Transcanal Endoscopic Ear Surgery to Treat Middle-Ear Cholesteatoma Should be Performed Cautiously
We would like to comment on the report entitled “Transcanal Endoscopic Ear Surgery for Middle Ear Cholesteatoma” by Glikson et al. (1). This constitutes excellent work. Recent developments in endoscopic techniques have facilitated middle-ear surgery, particularly myringoplasty. The authors first systematically evaluated the clinical parameters, outcomes, and complications of transcanal endoscopic ear surgery used to treat middle-ear cholesteatoma. The microscopic approach has the advantages that both hands are free to perform the operation and the operative view is three-dimensional. Endoscopic surgery is one-handed and the operative view is two-dimensional (thus lacking depth). We think that surgical treatment of middle-ear cholesteatoma requires a cautious, two-handed approach. Any new technology requires continuous improvement. However, it is not appropriate to introduce innovations too early. Additionally, the objective of surgery is to completely eliminate disease and prevent recurrence, rather than push surgical boundaries. The surgeon should select a technique with which s/he is comfortable by reference to the location of the lesion. The sample number in the present study was also small; more cases are required.
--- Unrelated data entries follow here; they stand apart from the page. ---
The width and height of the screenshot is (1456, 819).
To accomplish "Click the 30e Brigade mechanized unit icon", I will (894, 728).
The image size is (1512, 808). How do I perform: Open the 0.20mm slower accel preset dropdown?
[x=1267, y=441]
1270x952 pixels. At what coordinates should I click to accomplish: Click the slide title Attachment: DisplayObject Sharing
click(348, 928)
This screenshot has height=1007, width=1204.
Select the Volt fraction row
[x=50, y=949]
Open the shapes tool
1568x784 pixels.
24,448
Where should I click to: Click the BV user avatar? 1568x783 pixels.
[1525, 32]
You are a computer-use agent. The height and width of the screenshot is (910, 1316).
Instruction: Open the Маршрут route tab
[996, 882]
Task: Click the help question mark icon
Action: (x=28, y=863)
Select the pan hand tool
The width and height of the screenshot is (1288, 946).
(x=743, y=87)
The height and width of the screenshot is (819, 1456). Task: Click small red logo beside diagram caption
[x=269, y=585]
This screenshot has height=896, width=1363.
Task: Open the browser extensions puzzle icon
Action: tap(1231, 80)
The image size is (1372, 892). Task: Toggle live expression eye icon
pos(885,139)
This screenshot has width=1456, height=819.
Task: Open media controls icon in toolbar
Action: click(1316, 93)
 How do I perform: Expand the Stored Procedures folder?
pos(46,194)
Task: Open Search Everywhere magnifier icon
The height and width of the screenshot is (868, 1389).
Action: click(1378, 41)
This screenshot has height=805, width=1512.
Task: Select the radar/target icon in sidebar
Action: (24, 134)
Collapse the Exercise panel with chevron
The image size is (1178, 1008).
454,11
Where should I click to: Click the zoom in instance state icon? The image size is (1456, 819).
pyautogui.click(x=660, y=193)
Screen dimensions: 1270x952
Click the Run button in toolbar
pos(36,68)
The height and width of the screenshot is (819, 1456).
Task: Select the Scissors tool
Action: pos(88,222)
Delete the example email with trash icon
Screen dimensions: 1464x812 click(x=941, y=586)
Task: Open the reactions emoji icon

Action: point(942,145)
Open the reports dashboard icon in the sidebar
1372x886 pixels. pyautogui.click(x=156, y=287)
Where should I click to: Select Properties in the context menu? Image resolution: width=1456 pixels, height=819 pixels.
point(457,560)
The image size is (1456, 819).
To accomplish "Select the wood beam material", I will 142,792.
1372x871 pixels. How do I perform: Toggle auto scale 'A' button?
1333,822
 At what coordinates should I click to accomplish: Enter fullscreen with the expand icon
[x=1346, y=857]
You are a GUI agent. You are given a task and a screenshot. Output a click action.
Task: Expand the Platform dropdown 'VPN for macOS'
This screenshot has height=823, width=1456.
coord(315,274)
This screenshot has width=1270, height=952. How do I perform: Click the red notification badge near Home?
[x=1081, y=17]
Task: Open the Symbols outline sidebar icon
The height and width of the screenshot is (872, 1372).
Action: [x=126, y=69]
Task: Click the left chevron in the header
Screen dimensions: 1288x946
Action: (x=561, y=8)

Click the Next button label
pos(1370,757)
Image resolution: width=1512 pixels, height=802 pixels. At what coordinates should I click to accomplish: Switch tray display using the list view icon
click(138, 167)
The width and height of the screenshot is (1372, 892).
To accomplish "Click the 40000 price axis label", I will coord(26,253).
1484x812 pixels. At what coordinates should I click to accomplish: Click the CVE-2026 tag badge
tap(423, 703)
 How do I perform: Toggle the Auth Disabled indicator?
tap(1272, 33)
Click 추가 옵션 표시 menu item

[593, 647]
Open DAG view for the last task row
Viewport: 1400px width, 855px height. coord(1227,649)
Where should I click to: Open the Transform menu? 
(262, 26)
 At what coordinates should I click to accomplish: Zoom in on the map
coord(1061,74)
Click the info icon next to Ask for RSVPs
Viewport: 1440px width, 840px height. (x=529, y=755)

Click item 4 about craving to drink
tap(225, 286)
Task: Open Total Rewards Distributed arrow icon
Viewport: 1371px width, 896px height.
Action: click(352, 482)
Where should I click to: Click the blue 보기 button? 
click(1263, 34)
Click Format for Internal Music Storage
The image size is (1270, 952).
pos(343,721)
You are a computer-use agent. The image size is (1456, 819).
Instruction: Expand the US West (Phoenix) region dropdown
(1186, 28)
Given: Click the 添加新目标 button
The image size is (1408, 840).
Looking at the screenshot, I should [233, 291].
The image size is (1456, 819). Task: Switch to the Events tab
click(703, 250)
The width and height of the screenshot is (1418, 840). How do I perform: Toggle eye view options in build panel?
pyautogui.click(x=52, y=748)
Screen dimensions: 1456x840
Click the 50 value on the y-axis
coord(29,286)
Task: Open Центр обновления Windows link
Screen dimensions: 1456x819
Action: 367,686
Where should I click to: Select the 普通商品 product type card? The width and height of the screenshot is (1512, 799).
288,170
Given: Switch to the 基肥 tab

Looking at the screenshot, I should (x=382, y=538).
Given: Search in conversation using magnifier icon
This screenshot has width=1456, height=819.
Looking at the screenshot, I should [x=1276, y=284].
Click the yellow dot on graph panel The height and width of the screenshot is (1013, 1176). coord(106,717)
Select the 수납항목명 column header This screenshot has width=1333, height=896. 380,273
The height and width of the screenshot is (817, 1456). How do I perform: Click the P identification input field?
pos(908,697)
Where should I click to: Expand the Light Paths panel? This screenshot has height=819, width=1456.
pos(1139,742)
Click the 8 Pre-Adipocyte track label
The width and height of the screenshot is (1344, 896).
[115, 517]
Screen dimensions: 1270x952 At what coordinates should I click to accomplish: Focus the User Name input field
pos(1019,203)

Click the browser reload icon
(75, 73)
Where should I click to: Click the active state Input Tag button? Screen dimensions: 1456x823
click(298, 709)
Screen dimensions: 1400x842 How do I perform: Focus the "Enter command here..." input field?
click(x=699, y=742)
The authors write, “The two cases of stapes footplate fracture in our series emphasize this fact and the required ‘learning curve’ of the surgeon. Nevertheless, the mean length of surgery in our cohort was similar to classic mastoidectomy operations performed in our department (1).” Although endoscopes differing in angle and diameter may allow “hidden” disease of the middle ear to be viewed, bleeding in the surgical field and bone fragments often contaminate the tip of the endoscope, compromising surgical manipulation. If a microscopic approach is taken, blood may be aspirated using one hand and the surgical instrument manipulated using the other hand. If one hand holds an endoscope, drilling must be performed one-handed, compromising stability. The absence of the third dimension also renders it difficult to discern the hierarchical tissue structure. There are risks that the ossicular chain may be damaged, that ossicular chain reconstruction may be inadequate, and that the cholesteatoma may not be completely excised. Additionally, some authors have reported that the use of transcanal endoscopic ear surgery to treat middle-ear cholesteatoma or reconstruct the ossicular chain is associated with longer procedural times than those of microscopic approaches (2–5).
The authors write, “In two surgeries, cholesteatoma was found to extend posterior to the LSCC into the mastoid cavity and, therefore, conversion to retro-auricular microscopic approach was needed,” and “Involvement by cholesteatoma of the posterior mesotympanum (relative risk [RR] = 1.71, confidence interval [CI] 0.56–5.18) and the oval window niche (RR = 1.6, CI 0.43–5.9) correlated with increased risk for recurrence. (1) ” The posterior mesotympanum and the oval window niche of the middle ear are complex in structure and are shielded by other tissues. It is difficult to completely view these areas even when an endoscope is used. Cholesteatoma of the posterior mesotympanum and oval window niche was not completely removed by drilling and curettage via an endoscopic transcanal approach. However, a microscopic retroauricular approach allowed the cholesteatoma to be completely eliminated. It was necessary to constantly adjust the microscope angle and the patient's head position. We think that endoscopy and microscopy should be combined when it is necessary to remove a cholesteatoma in the posterior mesotympanum and mastoid cavity.